I'm not sure but its something I've been preoccupied with a bit of late.
Between balancing work, house selling, packing ... my brain has been at times... ridiculously overwhelmed. At times I've struggled to cope with the demands of my life. One of my 'coping mechanisms was to eat. Pretty much anything with sugar in it. In secret. It wasn't helping.
I also stopped exercising as my back had been playing up when I exercised and I was scared to do more damage. No need to point out the obvious issues so far.
So this is not going well. Brain is foggy from being over tired/lazy/sugar-dependent. Body is sore, blocked and sluggish [honesty time ok?] and overall I feel... not so crash hot actually.
After a day of eating mainly chocolate, I caught myself in the car on the way to Bible study with chocolate in my pocket, waiting for Awesome to look out the other window so I could sneak bites. And something snapped. What am I doing? I can't live my life like this. I'm paying a small fortune for gluten-free products and stuffing my body with crap on the other hand.

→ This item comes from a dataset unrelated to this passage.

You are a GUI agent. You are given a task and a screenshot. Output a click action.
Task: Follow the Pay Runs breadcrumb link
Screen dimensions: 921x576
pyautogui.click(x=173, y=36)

Time for change. Simple life habits.
Back on the lunch from home bandwagon
Pilates twice a week
Cooking at home. Making things from scratch.
Sleeping with the window open (helps you sleep better and not get as sick. apparently.)
Talk to people. Process thoughts and feelings.
Seek out inspiration: read and search things that help me to process thoughts.
I feel better. I still eat some chocolate. But its not as much. And I'm trying not to be secretive about it.
I have a Pinterest board for nourishing habits. Helpful.